We, thus, agree with the conclusion of the High Court that Abdul
Hafiz, Appellant in Criminal Appeal No.263 of 2004, is guilty of
commission of an offence under Section 304 Part II IPC. Admittedly,
Abdul Hafiz had caused a head injury and as such we do not intend to
interfere with the judgment of the High Court even as regard quantum of
sentence. In that view of the matter, the appeal preferred by Hafiz being
Criminal Appeal No.263 of 2004 is dismissed.
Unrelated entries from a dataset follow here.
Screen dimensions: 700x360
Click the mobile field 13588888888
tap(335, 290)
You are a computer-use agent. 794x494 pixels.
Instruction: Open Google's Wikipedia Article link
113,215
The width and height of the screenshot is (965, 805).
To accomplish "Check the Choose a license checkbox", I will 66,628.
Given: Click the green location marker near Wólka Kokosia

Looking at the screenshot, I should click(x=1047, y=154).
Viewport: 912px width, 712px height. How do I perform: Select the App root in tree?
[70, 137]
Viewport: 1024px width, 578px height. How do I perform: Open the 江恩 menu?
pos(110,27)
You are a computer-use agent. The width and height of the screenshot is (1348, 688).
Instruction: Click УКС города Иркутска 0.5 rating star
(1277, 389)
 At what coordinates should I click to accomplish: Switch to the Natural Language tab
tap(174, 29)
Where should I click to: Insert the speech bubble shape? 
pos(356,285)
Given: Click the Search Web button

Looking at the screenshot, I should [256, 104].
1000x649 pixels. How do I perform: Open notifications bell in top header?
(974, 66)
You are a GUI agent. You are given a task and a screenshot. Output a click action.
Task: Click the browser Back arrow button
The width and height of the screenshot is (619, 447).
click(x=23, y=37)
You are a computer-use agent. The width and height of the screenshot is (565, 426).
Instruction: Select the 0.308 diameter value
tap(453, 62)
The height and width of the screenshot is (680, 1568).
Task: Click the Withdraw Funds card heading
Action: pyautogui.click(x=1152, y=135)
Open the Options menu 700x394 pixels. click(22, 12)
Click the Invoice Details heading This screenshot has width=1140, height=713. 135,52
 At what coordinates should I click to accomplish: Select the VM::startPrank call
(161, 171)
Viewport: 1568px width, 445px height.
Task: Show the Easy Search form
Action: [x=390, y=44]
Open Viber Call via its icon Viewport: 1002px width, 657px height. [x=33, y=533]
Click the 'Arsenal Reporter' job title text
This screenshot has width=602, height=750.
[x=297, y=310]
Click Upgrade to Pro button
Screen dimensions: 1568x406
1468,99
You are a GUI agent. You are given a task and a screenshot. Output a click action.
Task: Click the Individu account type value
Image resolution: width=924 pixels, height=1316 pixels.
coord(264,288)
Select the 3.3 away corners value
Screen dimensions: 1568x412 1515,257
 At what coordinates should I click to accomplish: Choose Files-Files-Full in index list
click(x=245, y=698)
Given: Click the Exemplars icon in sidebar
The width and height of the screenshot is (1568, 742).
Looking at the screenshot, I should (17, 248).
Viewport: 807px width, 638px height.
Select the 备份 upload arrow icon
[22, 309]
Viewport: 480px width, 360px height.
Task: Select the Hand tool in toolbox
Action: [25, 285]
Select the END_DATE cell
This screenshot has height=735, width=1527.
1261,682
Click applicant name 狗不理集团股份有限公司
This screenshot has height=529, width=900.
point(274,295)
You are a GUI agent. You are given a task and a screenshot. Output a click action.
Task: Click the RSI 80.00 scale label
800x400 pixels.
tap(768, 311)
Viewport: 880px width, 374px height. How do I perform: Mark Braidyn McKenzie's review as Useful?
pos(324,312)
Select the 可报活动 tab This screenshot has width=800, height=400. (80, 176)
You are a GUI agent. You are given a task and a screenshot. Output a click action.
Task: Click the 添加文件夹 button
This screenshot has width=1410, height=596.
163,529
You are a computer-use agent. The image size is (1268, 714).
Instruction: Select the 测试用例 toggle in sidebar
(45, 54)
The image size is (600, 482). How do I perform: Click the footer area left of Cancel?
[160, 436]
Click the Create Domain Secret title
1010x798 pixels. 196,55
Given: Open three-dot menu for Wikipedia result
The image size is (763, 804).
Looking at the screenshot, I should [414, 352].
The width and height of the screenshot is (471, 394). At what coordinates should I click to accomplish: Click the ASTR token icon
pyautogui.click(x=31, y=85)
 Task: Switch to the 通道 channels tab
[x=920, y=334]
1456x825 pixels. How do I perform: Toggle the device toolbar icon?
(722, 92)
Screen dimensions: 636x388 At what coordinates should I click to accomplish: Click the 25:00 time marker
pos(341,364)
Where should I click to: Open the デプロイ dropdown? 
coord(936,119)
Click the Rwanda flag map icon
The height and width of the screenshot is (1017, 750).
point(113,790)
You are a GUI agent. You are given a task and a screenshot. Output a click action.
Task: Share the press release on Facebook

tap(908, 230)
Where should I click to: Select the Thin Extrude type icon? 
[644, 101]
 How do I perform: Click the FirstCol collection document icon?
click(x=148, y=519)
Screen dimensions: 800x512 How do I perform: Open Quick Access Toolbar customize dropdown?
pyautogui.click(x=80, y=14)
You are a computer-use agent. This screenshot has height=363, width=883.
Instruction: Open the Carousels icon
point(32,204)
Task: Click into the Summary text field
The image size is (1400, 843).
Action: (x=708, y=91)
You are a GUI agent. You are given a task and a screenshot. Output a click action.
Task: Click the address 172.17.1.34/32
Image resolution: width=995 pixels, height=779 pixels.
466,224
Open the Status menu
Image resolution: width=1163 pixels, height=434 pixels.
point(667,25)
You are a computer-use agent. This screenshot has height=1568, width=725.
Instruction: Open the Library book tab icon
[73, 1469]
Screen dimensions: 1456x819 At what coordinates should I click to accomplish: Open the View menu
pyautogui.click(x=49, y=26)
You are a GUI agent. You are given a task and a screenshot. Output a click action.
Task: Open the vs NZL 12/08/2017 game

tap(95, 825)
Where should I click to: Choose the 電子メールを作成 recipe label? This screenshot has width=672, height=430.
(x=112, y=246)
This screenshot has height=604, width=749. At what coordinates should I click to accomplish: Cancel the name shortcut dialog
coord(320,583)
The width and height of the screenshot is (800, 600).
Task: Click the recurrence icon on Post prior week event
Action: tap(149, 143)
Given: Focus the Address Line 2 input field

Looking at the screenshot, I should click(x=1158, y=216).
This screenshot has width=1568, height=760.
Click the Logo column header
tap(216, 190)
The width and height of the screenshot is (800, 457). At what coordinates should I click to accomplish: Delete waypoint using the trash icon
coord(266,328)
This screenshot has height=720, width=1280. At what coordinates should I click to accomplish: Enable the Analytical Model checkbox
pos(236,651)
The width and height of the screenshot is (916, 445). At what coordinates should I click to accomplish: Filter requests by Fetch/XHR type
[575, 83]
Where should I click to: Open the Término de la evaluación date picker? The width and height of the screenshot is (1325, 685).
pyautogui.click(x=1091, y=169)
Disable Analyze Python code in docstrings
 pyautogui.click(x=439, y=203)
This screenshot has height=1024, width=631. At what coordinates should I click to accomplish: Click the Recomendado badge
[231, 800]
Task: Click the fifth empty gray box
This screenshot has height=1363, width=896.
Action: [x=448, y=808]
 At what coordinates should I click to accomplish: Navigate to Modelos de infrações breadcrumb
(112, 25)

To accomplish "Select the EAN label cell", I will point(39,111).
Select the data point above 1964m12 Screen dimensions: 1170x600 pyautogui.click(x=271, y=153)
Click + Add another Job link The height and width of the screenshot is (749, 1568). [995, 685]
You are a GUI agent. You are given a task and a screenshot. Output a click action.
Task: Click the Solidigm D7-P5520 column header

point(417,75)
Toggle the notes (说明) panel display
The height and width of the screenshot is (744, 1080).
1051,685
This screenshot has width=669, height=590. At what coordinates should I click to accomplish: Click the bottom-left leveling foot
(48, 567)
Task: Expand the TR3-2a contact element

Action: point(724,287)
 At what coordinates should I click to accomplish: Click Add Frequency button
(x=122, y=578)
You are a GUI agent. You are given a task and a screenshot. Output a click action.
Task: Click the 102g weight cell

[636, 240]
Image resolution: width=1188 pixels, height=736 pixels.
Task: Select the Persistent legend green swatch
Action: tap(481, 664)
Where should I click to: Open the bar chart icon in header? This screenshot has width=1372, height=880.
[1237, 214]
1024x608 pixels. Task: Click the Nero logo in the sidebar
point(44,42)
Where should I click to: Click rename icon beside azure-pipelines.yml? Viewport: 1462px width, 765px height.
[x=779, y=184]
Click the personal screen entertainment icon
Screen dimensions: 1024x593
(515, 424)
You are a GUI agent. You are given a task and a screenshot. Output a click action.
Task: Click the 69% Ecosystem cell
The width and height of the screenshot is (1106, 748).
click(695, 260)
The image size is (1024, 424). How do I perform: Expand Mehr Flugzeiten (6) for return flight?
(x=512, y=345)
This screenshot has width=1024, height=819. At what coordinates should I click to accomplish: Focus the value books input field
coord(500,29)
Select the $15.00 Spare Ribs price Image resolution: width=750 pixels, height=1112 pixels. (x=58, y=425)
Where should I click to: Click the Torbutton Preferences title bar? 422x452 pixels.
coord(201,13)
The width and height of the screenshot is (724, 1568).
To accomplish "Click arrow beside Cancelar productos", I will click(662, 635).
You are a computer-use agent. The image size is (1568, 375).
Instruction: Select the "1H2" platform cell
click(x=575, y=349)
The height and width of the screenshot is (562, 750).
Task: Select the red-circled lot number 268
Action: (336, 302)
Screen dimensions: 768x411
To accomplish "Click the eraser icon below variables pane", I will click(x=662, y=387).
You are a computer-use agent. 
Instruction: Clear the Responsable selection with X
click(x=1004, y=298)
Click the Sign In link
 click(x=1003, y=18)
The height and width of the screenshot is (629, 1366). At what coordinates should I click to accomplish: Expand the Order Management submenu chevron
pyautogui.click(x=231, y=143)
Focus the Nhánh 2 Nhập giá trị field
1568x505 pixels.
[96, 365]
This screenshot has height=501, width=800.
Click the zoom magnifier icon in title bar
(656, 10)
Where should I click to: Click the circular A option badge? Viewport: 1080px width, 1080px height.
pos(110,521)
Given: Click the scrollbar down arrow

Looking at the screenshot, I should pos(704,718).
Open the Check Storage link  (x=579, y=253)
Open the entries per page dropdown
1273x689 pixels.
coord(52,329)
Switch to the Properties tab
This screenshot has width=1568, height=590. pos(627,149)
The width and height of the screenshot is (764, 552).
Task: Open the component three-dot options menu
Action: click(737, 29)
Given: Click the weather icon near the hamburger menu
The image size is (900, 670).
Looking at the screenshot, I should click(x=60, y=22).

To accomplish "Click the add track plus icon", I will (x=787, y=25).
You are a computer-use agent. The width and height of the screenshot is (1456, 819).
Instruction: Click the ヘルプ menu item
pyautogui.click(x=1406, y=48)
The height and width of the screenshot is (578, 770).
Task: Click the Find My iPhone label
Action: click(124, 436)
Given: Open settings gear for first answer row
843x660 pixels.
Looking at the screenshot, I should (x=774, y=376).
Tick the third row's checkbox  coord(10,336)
So far as Rafiq, Sharif and Lal Mohammad, Respondent Nos. 2 to 4 in
Criminal Appeal No.1163 of 2004 are concerned, there is no justification for
giving them the benefit of doubt as has been done by the High Court. The
fact that they had also beaten the deceased with lathis is established not only
by the evidence of PW1 and PW2, but also by the evidence of PW3. It
cannot, however, be said that they had any intention to cause death of the
deceased Abdul Rahman. They might have come armed with lathies with a
common intention of threatening the deceased and his brother and causing
injuries upon the deceased. They are, therefore, found guilty for
commission of the offence under Section 326/34 IPC and sentenced to three
years’ rigorous imprisonment. Criminal Appeal No.1163 of 2004 is allowed
to the aforementioned extent.
The Accused may be taken in custody to serve out their sentences.